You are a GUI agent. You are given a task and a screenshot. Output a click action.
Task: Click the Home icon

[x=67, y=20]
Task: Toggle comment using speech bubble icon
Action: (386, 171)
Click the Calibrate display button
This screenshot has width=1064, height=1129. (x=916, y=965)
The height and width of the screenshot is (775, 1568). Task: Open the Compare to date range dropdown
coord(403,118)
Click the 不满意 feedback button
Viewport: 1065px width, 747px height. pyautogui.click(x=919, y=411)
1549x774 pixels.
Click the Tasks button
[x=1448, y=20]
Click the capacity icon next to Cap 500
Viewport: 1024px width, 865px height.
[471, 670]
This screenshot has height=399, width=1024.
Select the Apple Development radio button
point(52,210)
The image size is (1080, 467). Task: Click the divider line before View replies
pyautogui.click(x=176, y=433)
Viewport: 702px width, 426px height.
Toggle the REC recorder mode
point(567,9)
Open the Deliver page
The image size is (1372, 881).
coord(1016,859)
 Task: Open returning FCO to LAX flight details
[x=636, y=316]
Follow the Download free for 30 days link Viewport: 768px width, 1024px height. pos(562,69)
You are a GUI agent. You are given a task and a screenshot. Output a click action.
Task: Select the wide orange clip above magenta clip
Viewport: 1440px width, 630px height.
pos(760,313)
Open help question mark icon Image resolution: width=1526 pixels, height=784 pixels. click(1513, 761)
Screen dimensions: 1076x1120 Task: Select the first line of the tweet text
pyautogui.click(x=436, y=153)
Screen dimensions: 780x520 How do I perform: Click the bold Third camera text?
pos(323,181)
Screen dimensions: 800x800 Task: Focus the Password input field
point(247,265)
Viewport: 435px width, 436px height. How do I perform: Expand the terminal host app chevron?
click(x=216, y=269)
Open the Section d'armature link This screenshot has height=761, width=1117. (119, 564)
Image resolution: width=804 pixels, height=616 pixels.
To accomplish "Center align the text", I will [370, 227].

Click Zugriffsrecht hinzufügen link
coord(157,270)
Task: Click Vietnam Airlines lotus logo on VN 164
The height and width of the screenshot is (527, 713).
+ + + + +
Where the listing above has a line with "The height and width of the screenshot is (775, 1568).", start there, and output every line exactly through the line with "Follow the Download", which is also included.

The height and width of the screenshot is (775, 1568). Task: Open the Compare to date range dropdown
coord(403,118)
Click the 不满意 feedback button
Viewport: 1065px width, 747px height. pyautogui.click(x=919, y=411)
1549x774 pixels.
Click the Tasks button
[x=1448, y=20]
Click the capacity icon next to Cap 500
Viewport: 1024px width, 865px height.
[471, 670]
This screenshot has height=399, width=1024.
Select the Apple Development radio button
point(52,210)
The image size is (1080, 467). Task: Click the divider line before View replies
pyautogui.click(x=176, y=433)
Viewport: 702px width, 426px height.
Toggle the REC recorder mode
point(567,9)
Open the Deliver page
The image size is (1372, 881).
coord(1016,859)
 Task: Open returning FCO to LAX flight details
[x=636, y=316]
Follow the Download free for 30 days link Viewport: 768px width, 1024px height. pos(562,69)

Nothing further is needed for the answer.